(Stored items)
━━━━━━━━━━━━━━━━

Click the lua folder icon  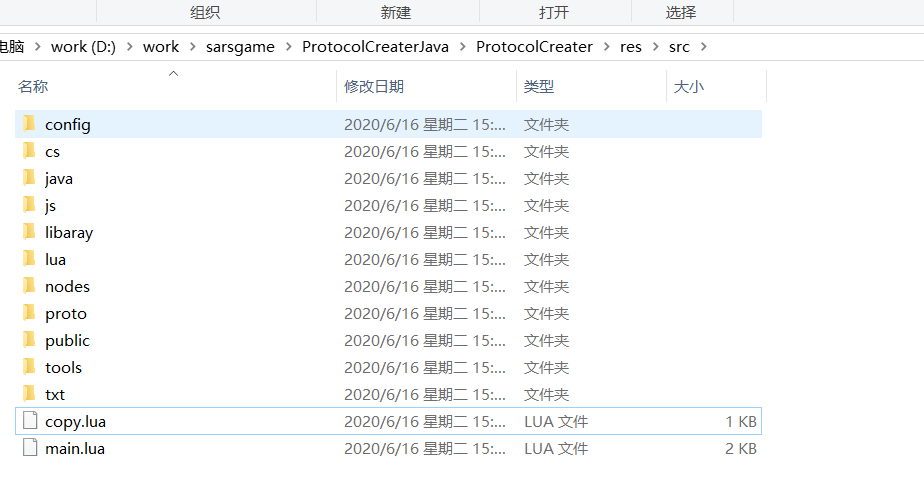(x=29, y=259)
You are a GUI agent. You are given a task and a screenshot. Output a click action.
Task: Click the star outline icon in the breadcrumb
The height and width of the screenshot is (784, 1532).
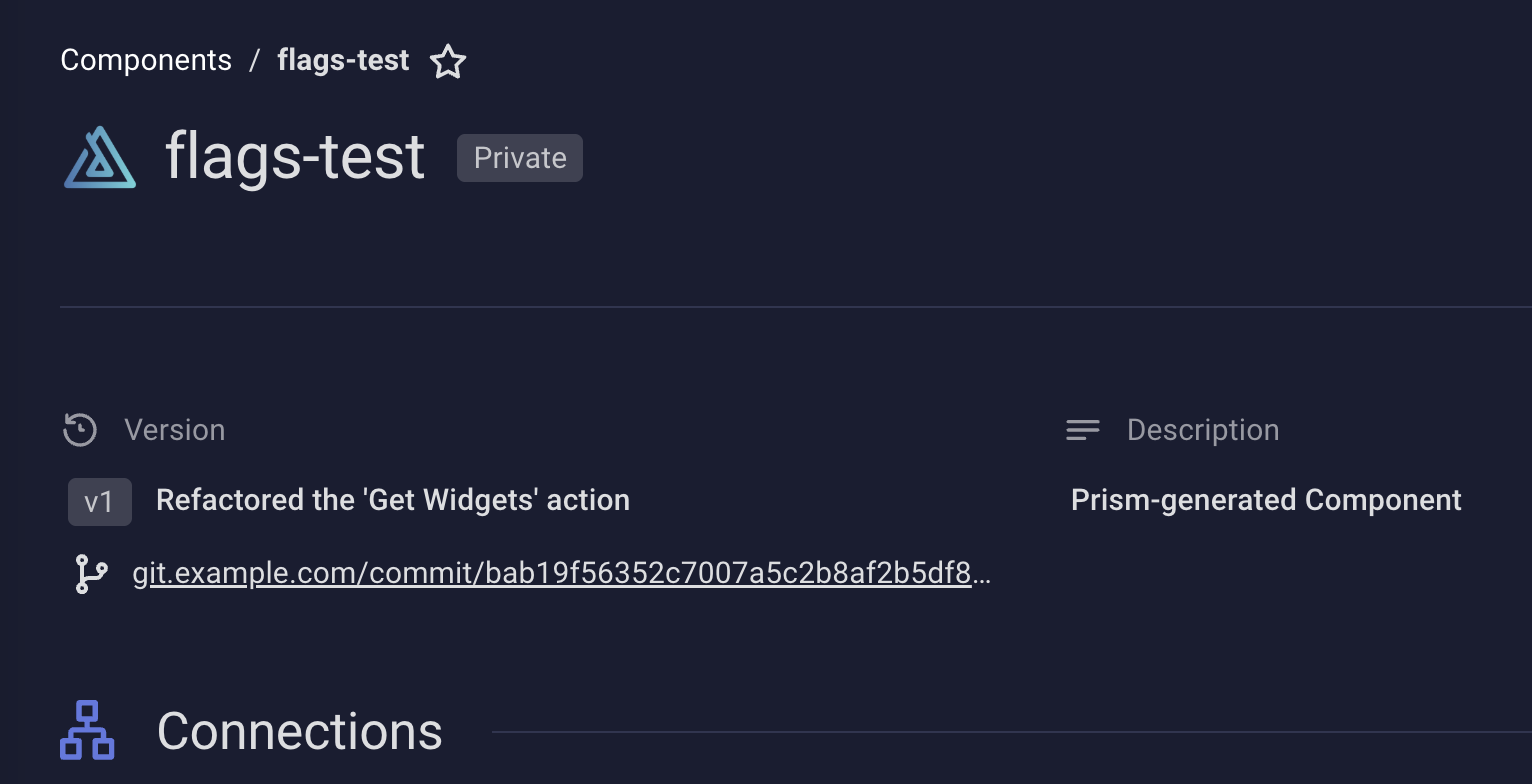(447, 61)
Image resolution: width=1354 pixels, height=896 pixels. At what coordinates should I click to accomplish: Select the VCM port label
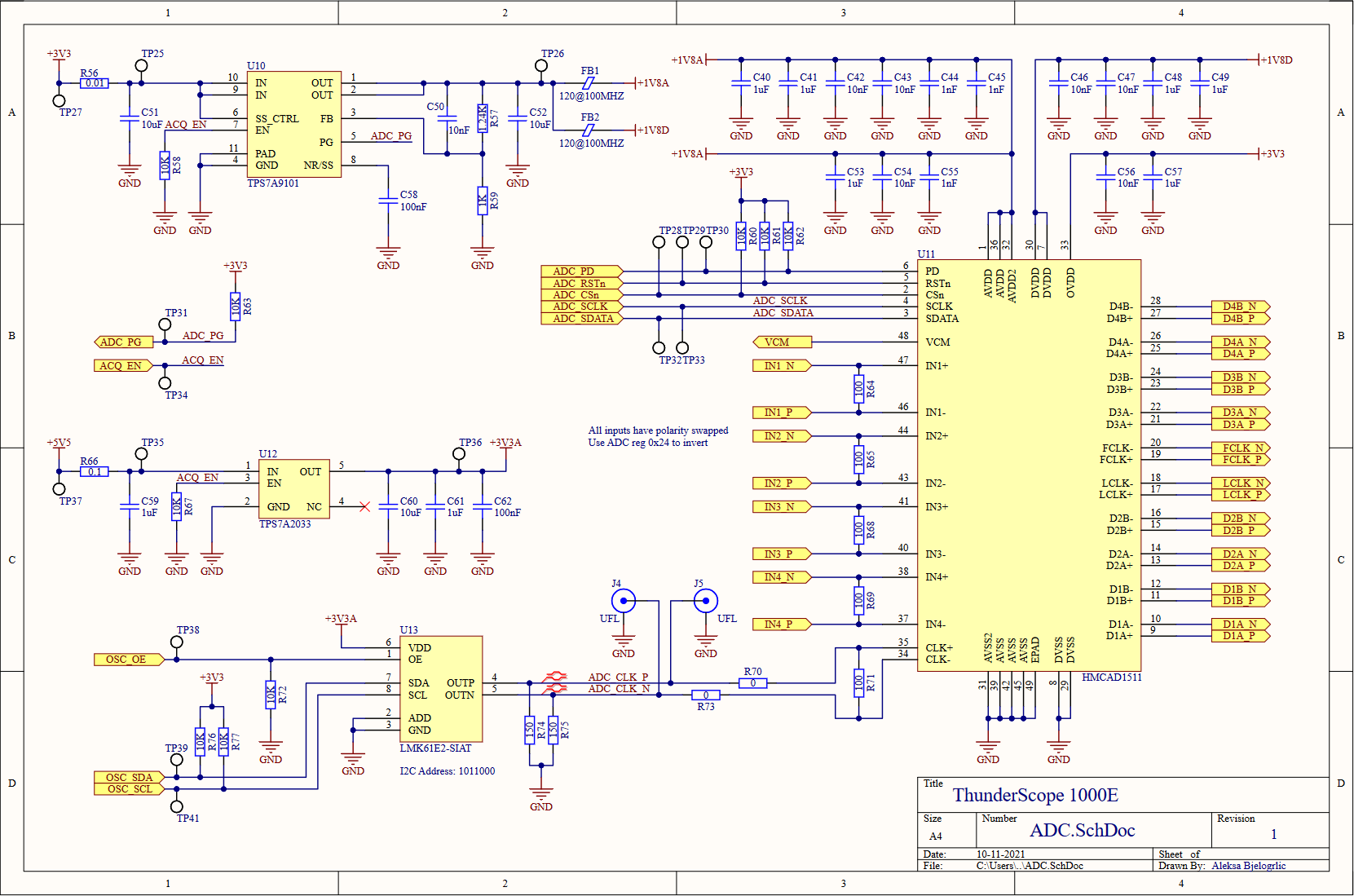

━━━━━━━━━━━━━━━━

* **WHAT THE TASK REQUIRES**:
Please, leaving out all pictures, transcribe exactly the lines above from the one containing "The height and" through the final line, both included.

* **RESULT**:
The height and width of the screenshot is (784, 1532).
(447, 61)
Image resolution: width=1354 pixels, height=896 pixels. At what coordinates should I click to accomplish: Select the VCM port label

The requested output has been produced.